- Born: Marijuana Pepsi Jackson 1972 (age 53–54) Chicago, Illinois, U.S.
- Education: University of Wisconsin–Whitewater (BS); Georgia Southern University (MEd); Cardinal Stritch University (PhD);
- Occupation: Educator
- Years active: 1994 – present
- Employer: Beloit College
- Known for: Sociological study of uncommon Black names in the classroom, Her name
- Spouse(s): Sawyer (div) Fredrick Vandyck ​(m. 2017)​
- Children: 4 including 3 stepchildren
- Parent(s): Maggie and Aaron Jackson

= Marijuana Pepsi Vandyck =

American educator (born 1972)

Marijuana Pepsi Vandyck ( Jackson, born 1972) is an American educational professional. Vandyck earned a Ph.D. from Cardinal Stritch University in 2019 with a dissertation on uncommon Black names in the classroom.

== Early life and name ==
Marijuana Pepsi Jackson was born in 1972 to Aaron and Maggie (Brandy) Jackson, who chose her name. She lived in Chicago, Illinois, until she was nine years old; then she moved to Beloit, Wisconsin, to live with her mother after her parents separated. She has two sisters, Kimberly and Robin. She first realized her name was unusual at age nine.

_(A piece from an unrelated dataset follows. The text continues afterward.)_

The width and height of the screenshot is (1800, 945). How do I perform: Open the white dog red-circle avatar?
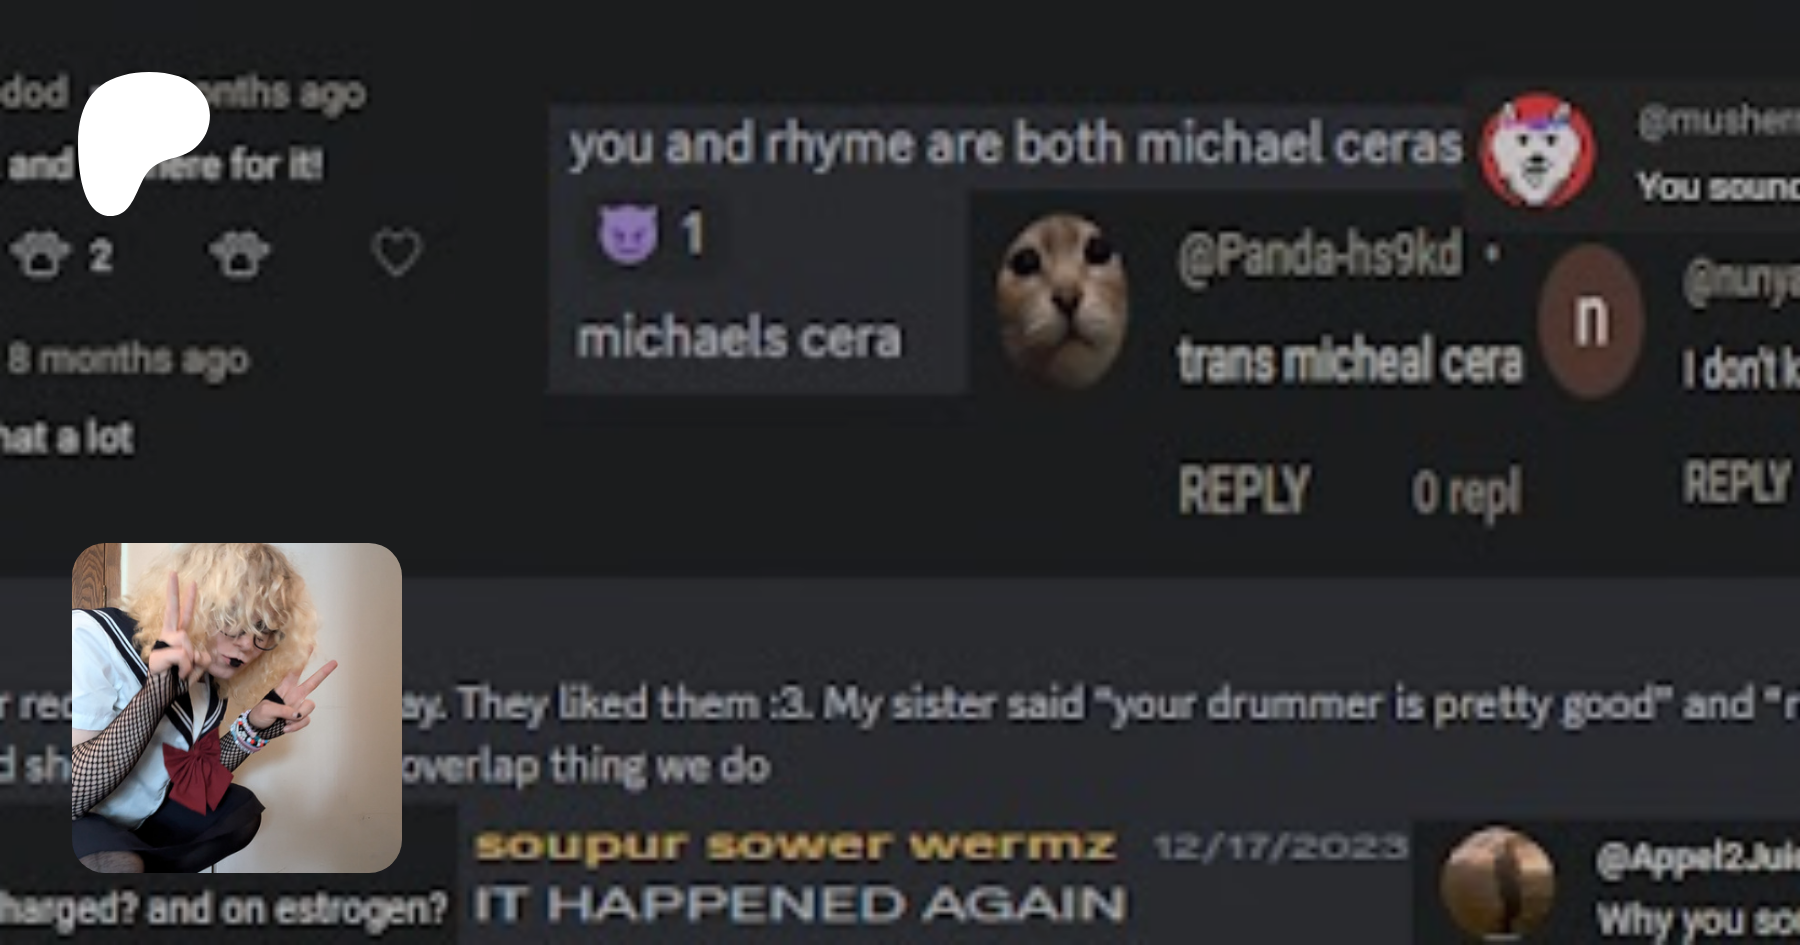click(1537, 150)
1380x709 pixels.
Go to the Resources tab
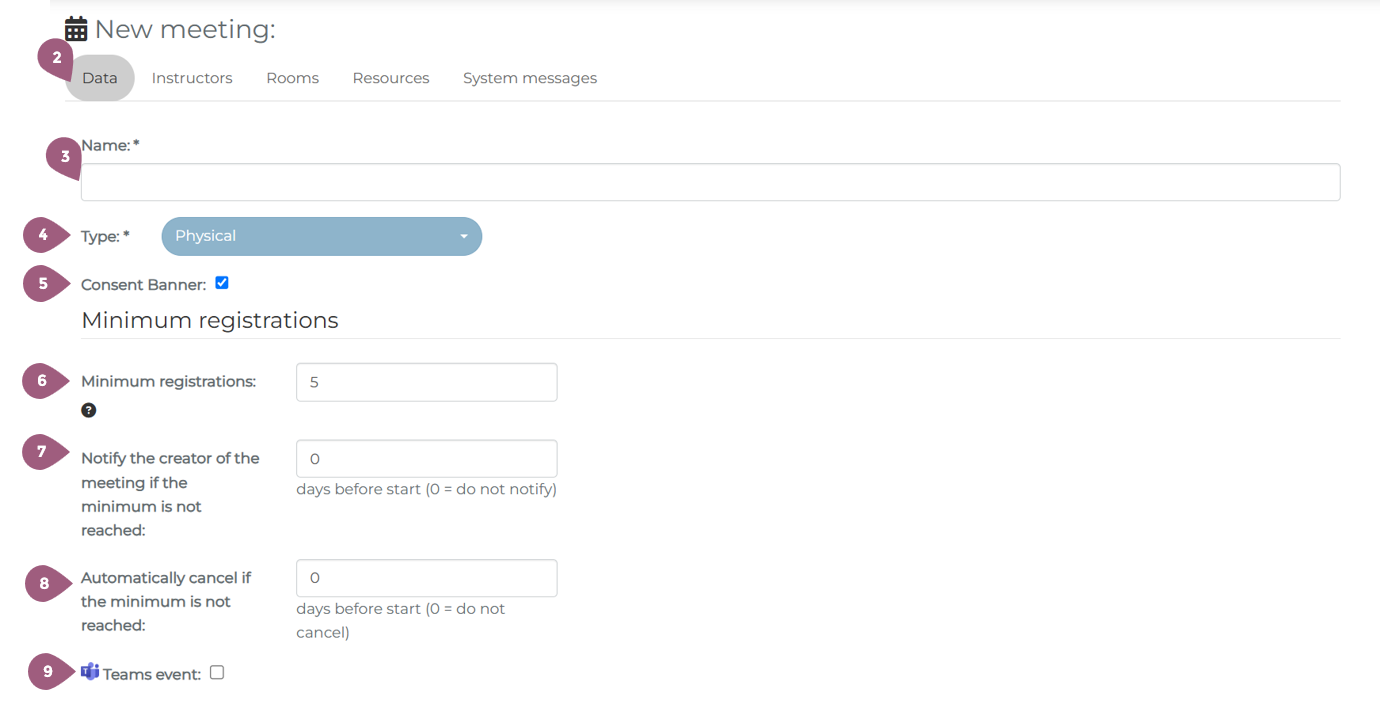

She said her mother told her "your name will take you around the world", and that her mother insisted on correcting a school spelling bee award certificate that read "Mary Jackson". She described being bullied in high school over her name, crediting her family with helping her learn to embrace the name. Despite her name, she said that she does not smoke marijuana nor drink Pepsi and chose to keep her name as an example of overcoming stereotyping.

She moved out of her mother's house at age fifteen, staying with friends and focusing on school. She graduated from Beloit Memorial High School in 1990 and received a scholarship for college at the University of Wisconsin–Whitewater. She majored in education and became a teacher after graduation.

While she was teaching elementary school in Atlanta, she studied for a masters degree at Georgia Southern University, then returned to Beloit with her young son from her first marriage. Marijuana companies constantly ask to work with her, but she always refuses unless it is for educational purposes.

== Education ==
Vandyck earned a bachelor's degree from the University of Wisconsin–Whitewater. After two semesters and a summer, she earned a master's degree from Georgia Southern University, before earning a Ph.D. in leadership for the advancement of learning and service in higher education from Cardinal Stritch University in May 2019. Her dissertation, titled "Black Names in White Classrooms: Teacher Behaviors and Student Perceptions", was inspired by prejudice she saw while working as a teacher. A co-worker had complained that her upcoming class would do poorly, based on the list of students with mostly "black-sounding" names.

== Career ==
Having previously worked as a teacher, Vandyck directs a program for first-generation, disabled and low-income students at Beloit College, in addition to owning a performance-coaching agency.

In the fall of 2019, Vandyck sponsored the Marijuana Pepsi Scholarship for first-generation African-American students at UW–Whitewater.

== Personal life ==
Vandyck was previously married to a Mr. Sawyer. The couple lived in Atlanta and had a son in the early 2000s. Their marriage ended in divorce and Vandyck returned to her hometown of Beloit, Wisconsin.

As of 2019, Vandyck was married to Fredrick Vandyck and living on a 3 acre farm in Pecatonica, Illinois, with her son and his three children from a previous relationship.